Planète

Les promeneurs de la plage d’Usedom, île de la Baltique, aiment chercher de l’ambre. Mais parfois, la trouvaille, grande comme un caillou, peut s’enflammer et provoquer des blessures : il s’agit alors de phosphore provenant de bombes incendiaires érodées au fond de la mer.

La construction d’éoliennes offshore, la pose de câbles acheminant le courant vers la terre ferme et l’édification du gazoduc germano-russe de la Baltique obligent les autorités allemandes à intensifier la recherche de munitions déchargées dans la mer du Nord et la Baltique en 1918 et en 1945. Certes, les lieux d’immersion figurent sur les cartes maritimes, mais il y a des décharges sauvages comme dans la baie de Kiel, capitale du Schleswig-Holstein. Il se raconte que des capitaines sans scrupule ont envoyé grenades, torpilles et mines par-dessus bord avant de joindre l’endroit indiqué, pour retourner rapidement au port et prendre une nouvelle charge.

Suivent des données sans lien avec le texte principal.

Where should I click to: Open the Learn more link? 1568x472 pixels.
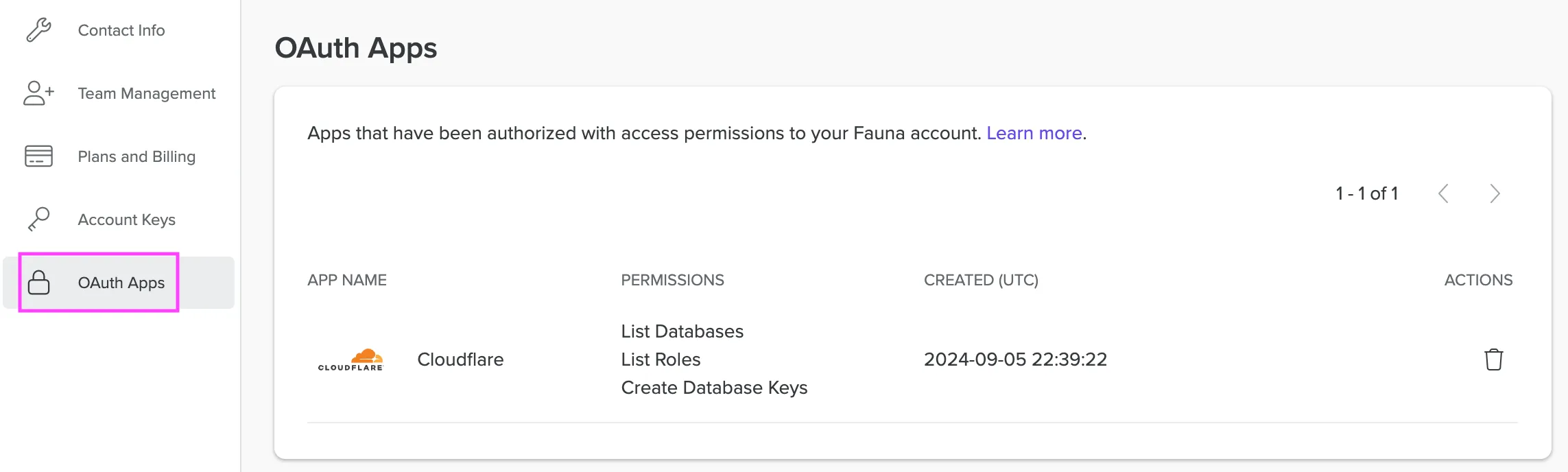coord(1033,133)
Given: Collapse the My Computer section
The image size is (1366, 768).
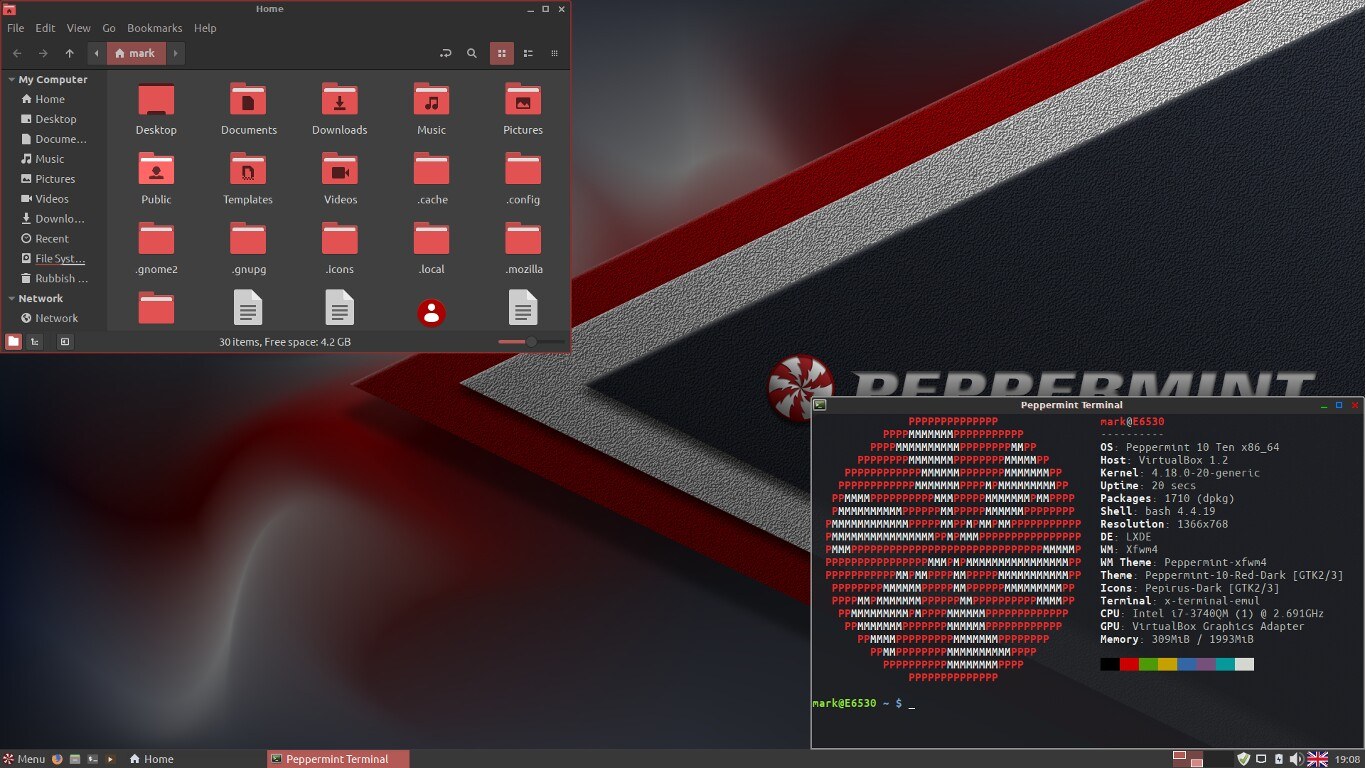Looking at the screenshot, I should click(9, 79).
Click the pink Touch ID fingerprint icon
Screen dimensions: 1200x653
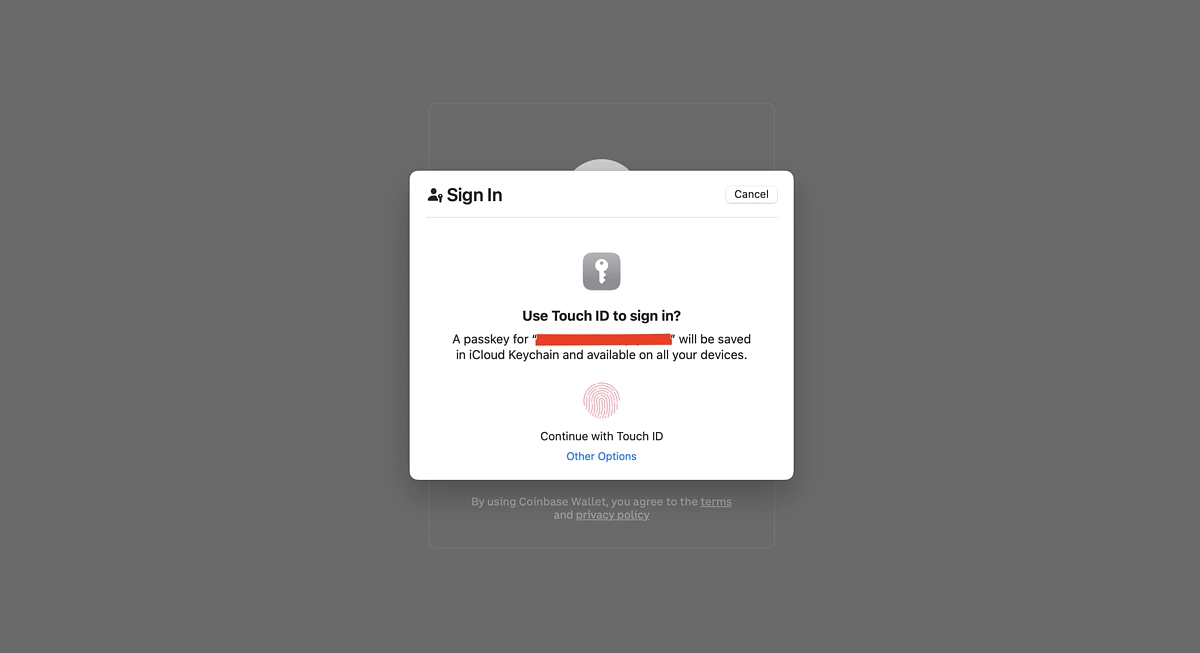(x=601, y=400)
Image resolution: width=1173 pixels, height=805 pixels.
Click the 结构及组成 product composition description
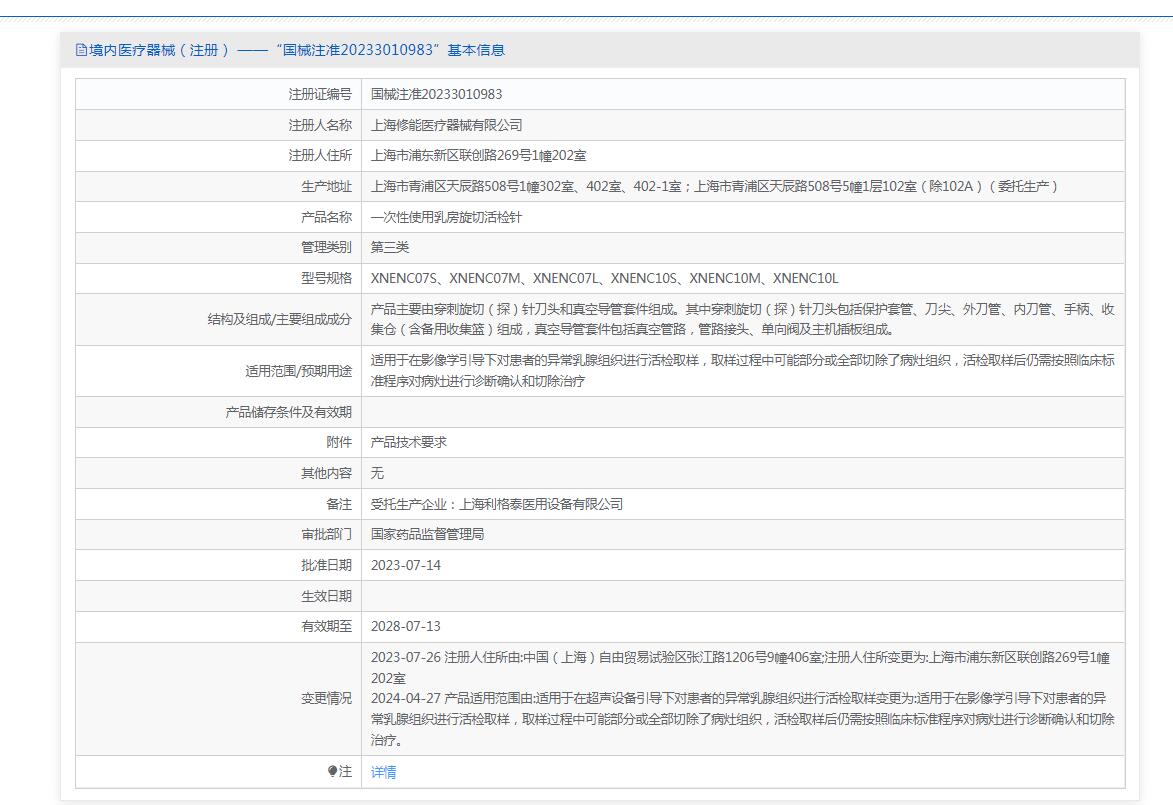[x=741, y=319]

La semaine dernière, la chaîne ARD a montré des experts sillonnant la côte près de Norddeich à bord d’une flottille privée de sept navires spéciaux, qui a participé l’an dernier au sauvetage de la station pétrolière "Deep water horizon" dans le golfe du Mexique; un robot ramène à la surface les engins explosifs rouillés. Le service public d’évacuation des munitions du Schleswig-Holstein doit, lui, effectuer 400 engagements par an.

Soixante-sept ans après la fin de la guerre, les mers allemandes sont toujours un immense "cimetière" de munitions. Un groupe de travail de l’Etat fédéral et des Länder avait, il y a un an, évalué le volume des explosifs reposant sur le fond de la mer à au moins 1,6 million de tonnes; d’autres experts parlent de deux millions. Les estimations sont très lacunaires pour les côtes de l’ex-RDA : on n’a plus guère accès aux informations du régime communiste.

Les bombes chimiques, qui ont fait des ravages pendant la Première Guerre mondiale, ne sont pas ce qu’il y a de plus dangereux. Nonante tonnes de grenades d’artillerie et 5000 tonnes de bombes, contenant les substances toxiques tabun et phosgène, ont été déversées près de l’île de Helgoland et le Petit Belt. Si l’enveloppe métallique rouille, les produits chimiques se diluent dans l’eau et se transforment en substances inoffensives. Les munitions conventionnelles restent plus dangereuses. Les Alliés ont pilonné avec des bombes au phosphore les installations de Peenemünde, où s’effectuaient les essais avec les fameuses fusées V1 et V2. Selon le rapport, il est improbable que des torpilles ou des explosifs échouent sur les plages. On n’a pas non plus de preuve que les substances nocives se concentrent dans les moules et les poissons. Pour Jens Sternheim, du ministère de l’Intérieur du Schleswig-Holstein, "il n’y a pas lieu de verser dans l’hystérie, mais on ne peut pas non plus enjoliver les choses". Les personnes les plus exposées au danger sont les pêcheurs : il arrive que des bombes explosent dans leurs filets.